Scientists and doctors around the world get encouragement and new clues in their efforts to eliminate HIV infection in children after the announcement at the 2013 Conference on Retroviruses and Opportunistic Infections in Atlanta on March 3, 2013, that a baby from Mississippi born with the Human Deficiency Virus (HIV) was the first to be “officially” cured.

Doctors can effectively prevent transmission of HIV from the infected mothers to newborns by treating the carrying mothers with antiviral drugs and giving the newborns a six-week prevention treatment. However, in this case the mother was tested and diagnosed as HIV-positive when already in labor and did not undergo any prenatal treatment.

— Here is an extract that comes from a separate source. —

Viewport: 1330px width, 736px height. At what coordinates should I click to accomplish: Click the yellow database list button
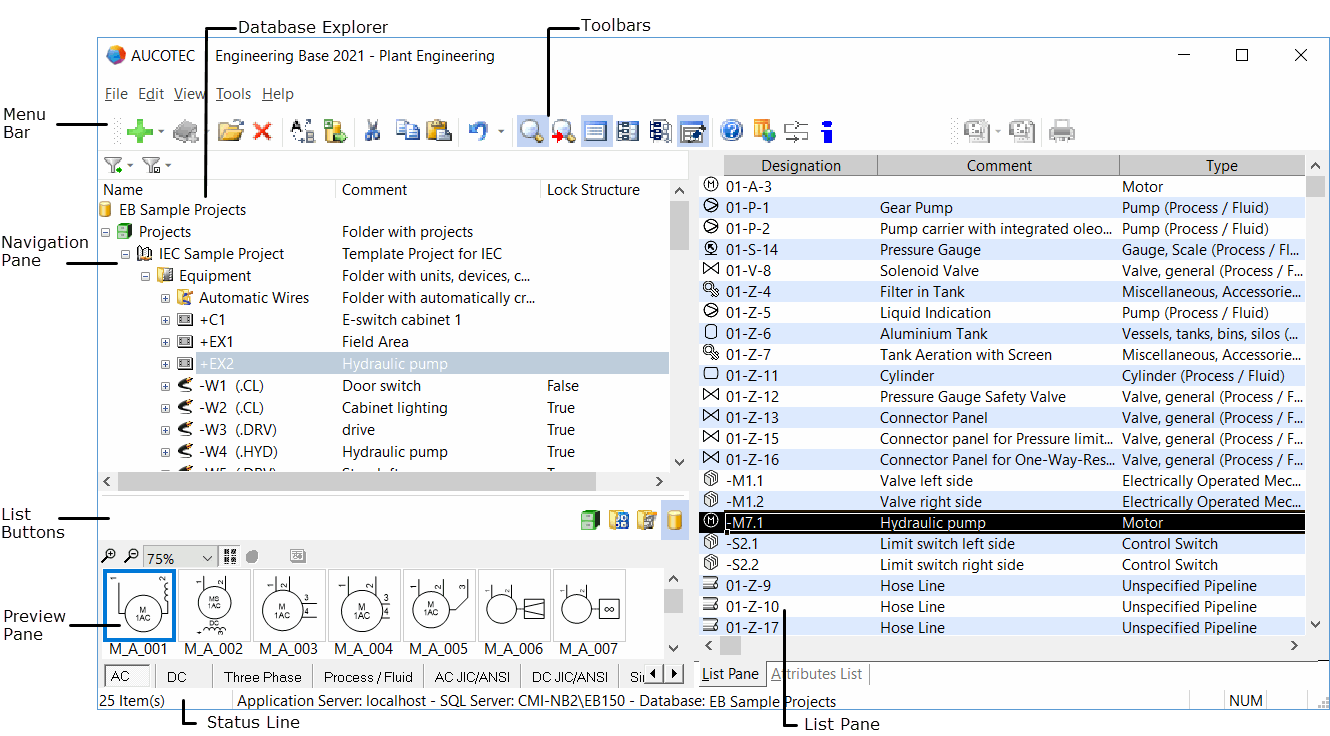point(675,520)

“We didn’t have the opportunity to treat the mom during the pregnancy as we would like to be able do to prevent transmission to the baby,” said Dr. Hannah Gay, a pediatric HIV specialist at the University of Mississippi Medical Center who was involved in the game-changing research.

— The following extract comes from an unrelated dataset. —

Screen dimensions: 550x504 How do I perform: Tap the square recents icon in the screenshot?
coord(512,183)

Doctors came up with a plan B by giving the newborn girl an aggressive three-drug cocktail treatment 30 hours after she was delivered and continued the treatment regimen for 18 consecutive months until the mother stopped bringing the child to the hospital. When they returned to the hospital doctors ordered new tests expecting to see a high concentration of active virus cells. However, further DNA tests showed that there was no detectable trace of the virus left in the child’s body.

“This is the very first case in which we’ve conclusively been able to document that the baby was infected and then after a period of treatment has been able to go off treatment without viral rebound,” said Dr. Katherine Luzuriaga, an immunologist at the University of Massachusetts who worked closely with Gay.

In 2011, the United Nations AIDS agency (UNAIDS) reported that 330,000 children around the world had been infected with HIV at birth and many experts agree that this case will prompt further research and will raise pressure to step up programs to get pregnant women and their newborns tested earlier.

“Given that this cure appears to have been achieved by antiretroviral therapy alone,” said Dr. Rowena Johnston, vice president of the American Foundation for AIDS Research (AMFAR) and director of research, “it is also imperative that we learn more about a newborn’s immune system, how it differs from an adult’s, and what factors made it possible for the child to be cured.”

The only other documented case of an HIV cure to date remains that of Timothy Brown, the so-called “Berlin patient.” In 2006, while on treatment for HIV, Brown was diagnosed with leukemia and underwent a stem-cell transplant from a person who was born with a rare genetic mutation causing immunity to HIV infection. Following the transplant, Brown stopped HIV treatment after the transplant and within weeks tests showed that he was HIV-free.